Monday, October 20, 2008

Eco Schools

Dodmire Infants and Nursery School

Last week I had a valuable briefing on the progress being made in Darlington on the Eco School initiative. I also attended a conference in Newcastle on assessing how councils can respond to the climate change agenda generally, and to the question of adaptation in particular.

To deal with the last one first - the way in which councils and their partners are being assessed is changing via the new Local Area Agreement system (LAA). Rather than prescribe how each council is judged, councils have the opportunity to select the criteria which are particularly relevant to the communities they serve. Partners like the Fire or Health Authorities have input into this too.
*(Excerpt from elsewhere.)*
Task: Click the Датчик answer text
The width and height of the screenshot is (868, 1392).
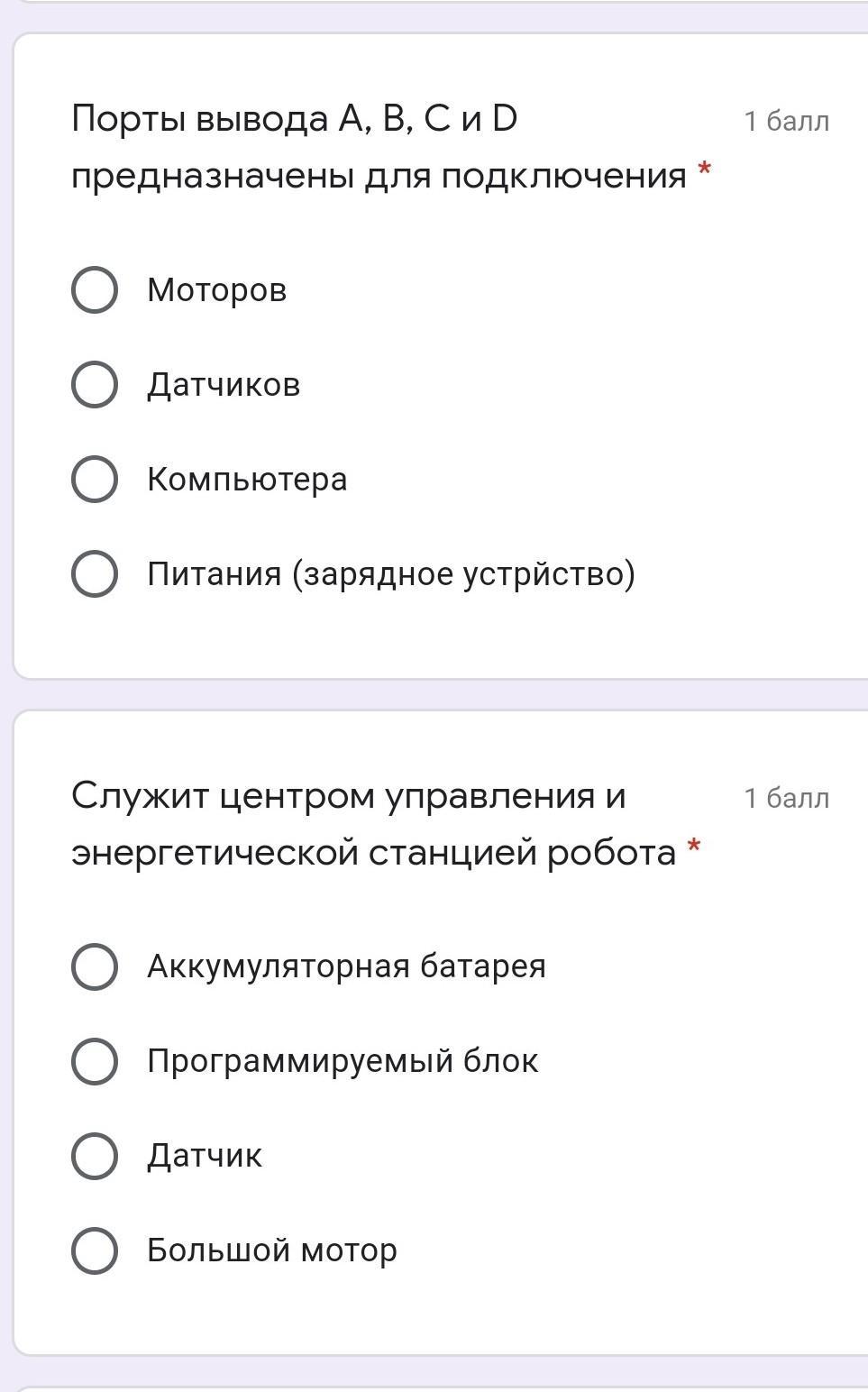Action: click(205, 1156)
The result is a medley of indicators, and one of those selected by Darlington is N188, or Adapting to Climate Change.

This refers specifically to how councils respond to the realities of climate change (floods, higher temperatures and the like). It contrasts with mitigation, which is how we can alter our lifestyles to at least counter some of the damaging changes taking place in the environment.

Still with me? Well, the conference in Newcastle, organised by One North East was very much aimed at Town Hall professionals, but as a lead elected member I found the material very useful. Like many councils around the North East, a lot of work is taking place on this key issue on an unco-ordinated basis, but the challenge of N188 will be to bring all this work together into a coherent policy-driven approach.

The Eco Schools meeting at Dodmire Infants and Nursery School was just as illuminating, but at a completely different level. This is a Government initiative to enable every school to be a sustainable school by 2020 - as the website says, "Eco-Schools is an international award programme that guides schools on their sustainable journey, providing a framework to help embed these principles into the heart of school life."

So how is that being put into action? Well, 27 schools in Darlington have paper recycling facilities, for example. And schools across the Borough are at varying stages of progress in gaining the prestigious Green Flag award via the Eco Schools scheme, which symbolises excellence in the field of environmental activity.

At Dodmire Infants and Nursery, we had a presentation from the children themselves. They talked about saving energy and turning off electrical appliances, for example, or growing their own produce on the school's allotment. They've also forged links with a school in Sierra Leone. They could answer quite complex questions too, suggesting that the work had really taken root. It was an inspiring afternoon, and I'll be monitoring progress to see how we can enthuse all schools in Darlington to take up this great project.

1 comment:

miketually said...

There are ten schools not recycling paper?